Exactly reproduce the line containing "Click the Insert link icon in editor toolbar" and all later lines to the end of the entries, leaving the pictures out of your copy.
───── Information supplied ─────
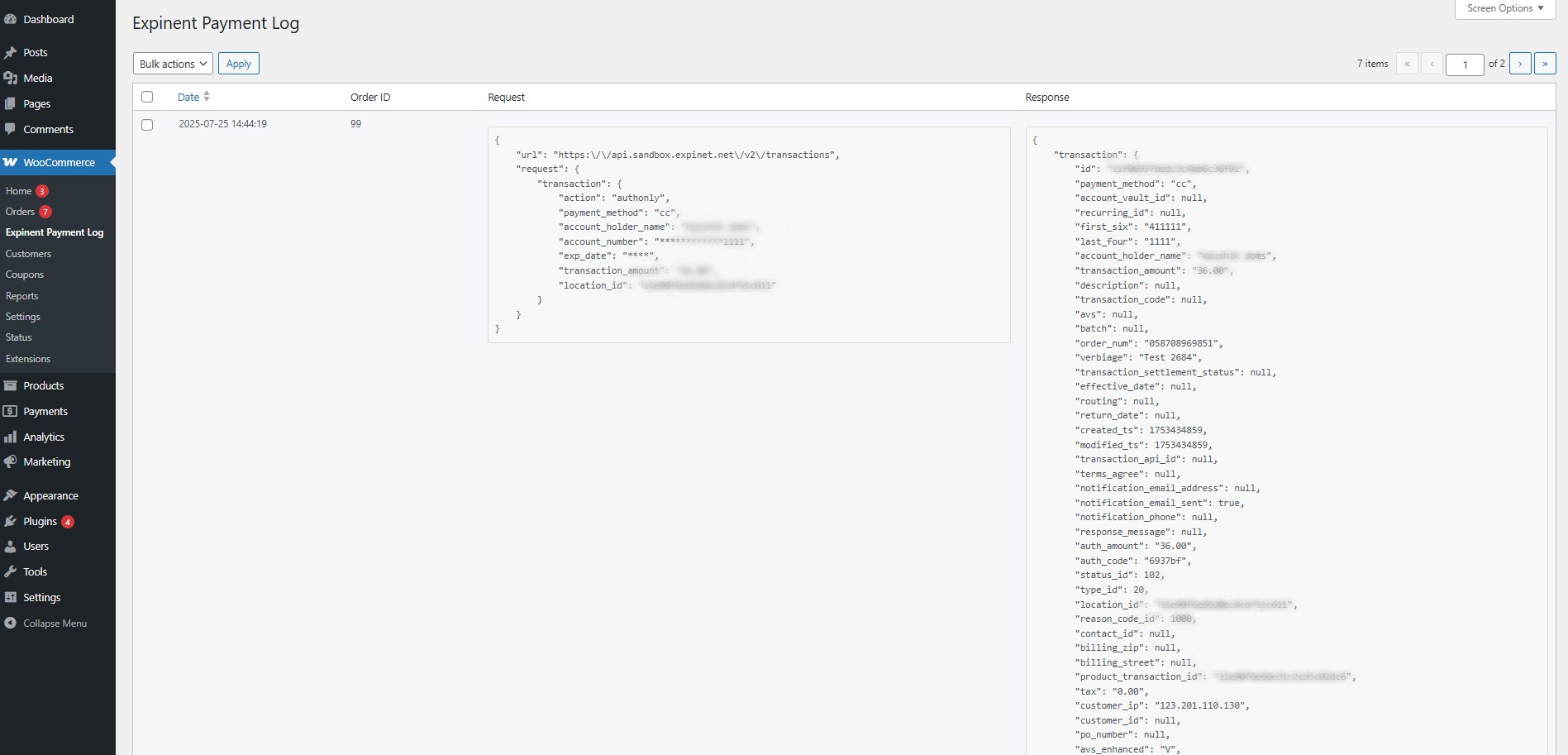The image size is (1568, 755).
Task: Sort by Date using the column sort arrows
Action: (206, 96)
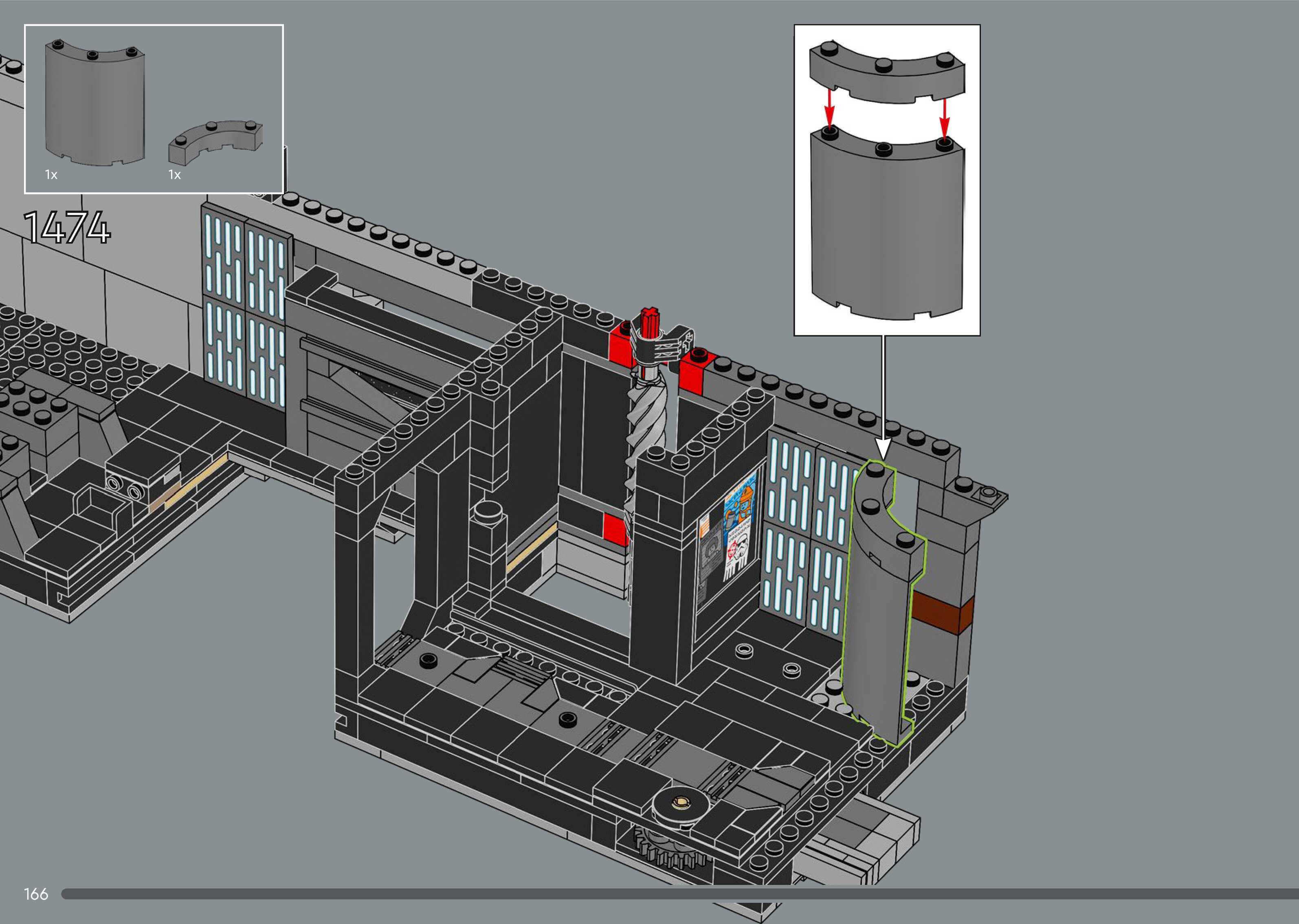This screenshot has width=1299, height=924.
Task: Click the step number 1474
Action: pos(67,228)

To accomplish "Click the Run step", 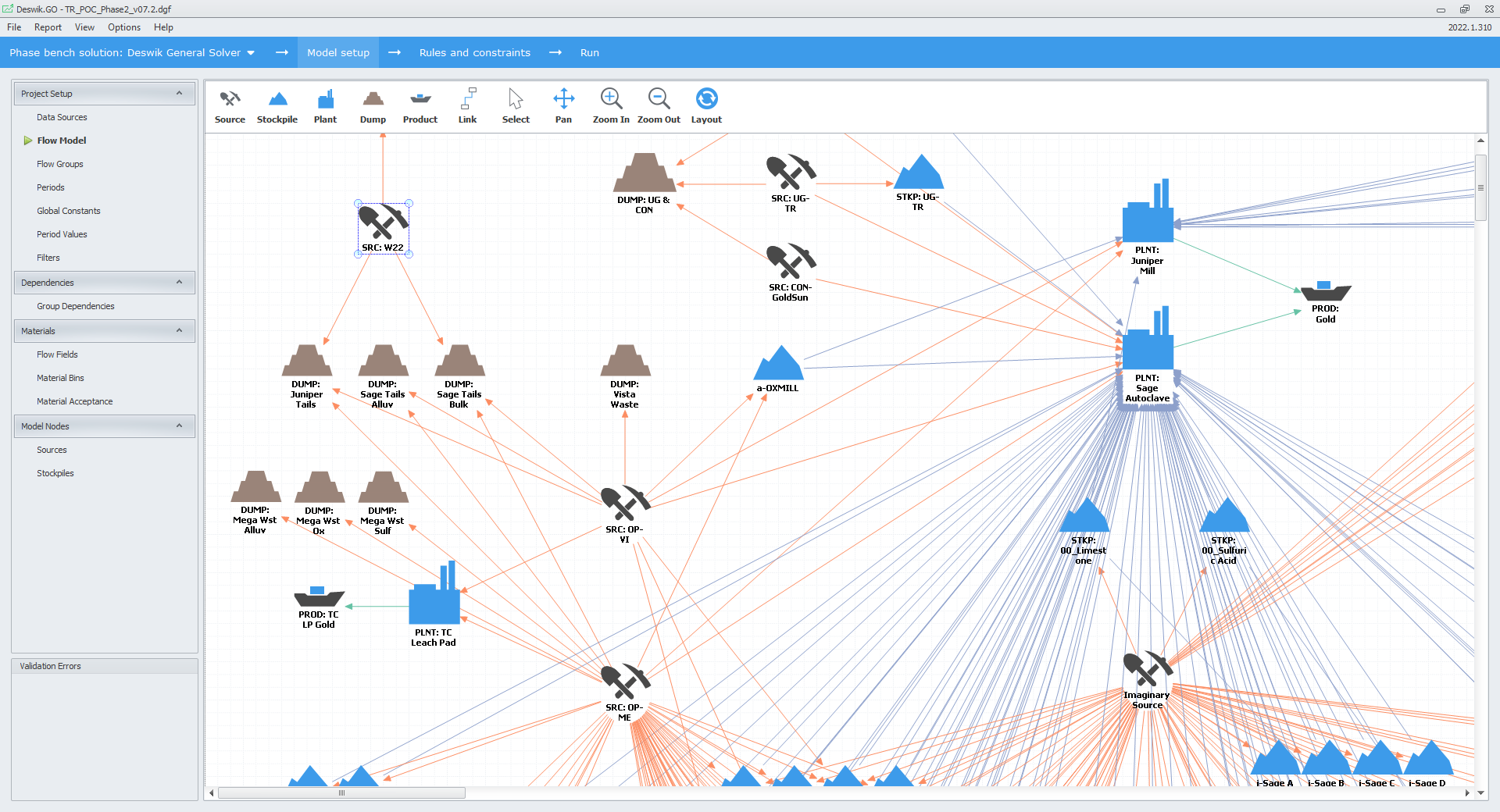I will [x=589, y=52].
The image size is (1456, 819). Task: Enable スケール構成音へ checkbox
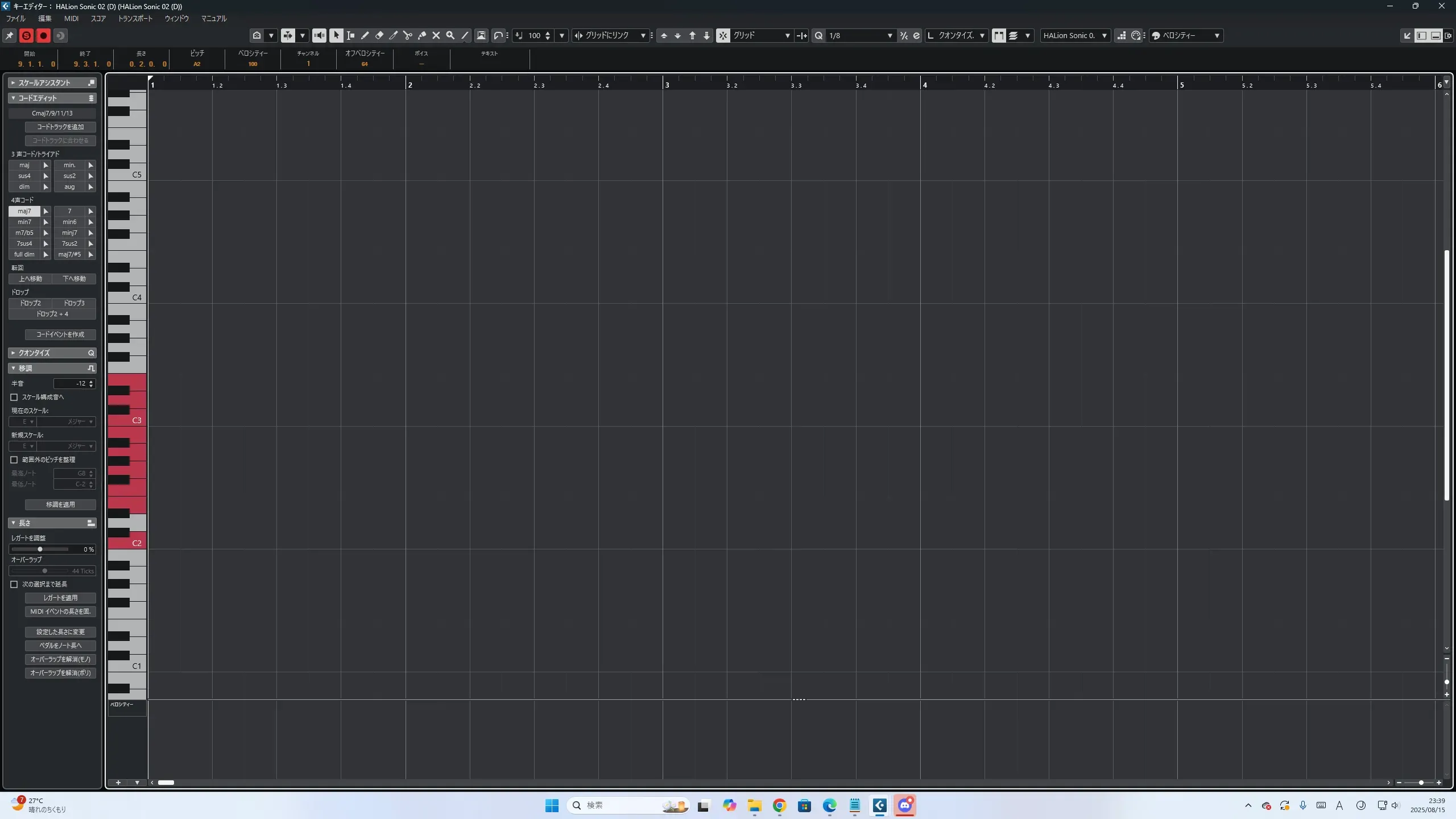coord(14,397)
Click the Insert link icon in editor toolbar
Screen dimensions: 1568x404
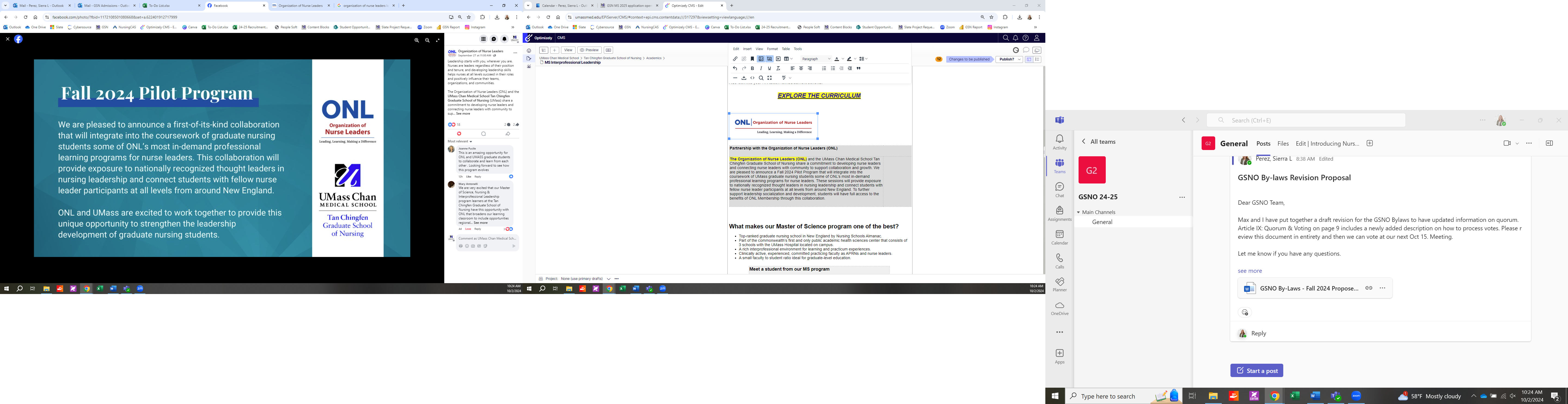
─────
## Solution to this task
Click the Insert link icon in editor toolbar
Screen dimensions: 1568x404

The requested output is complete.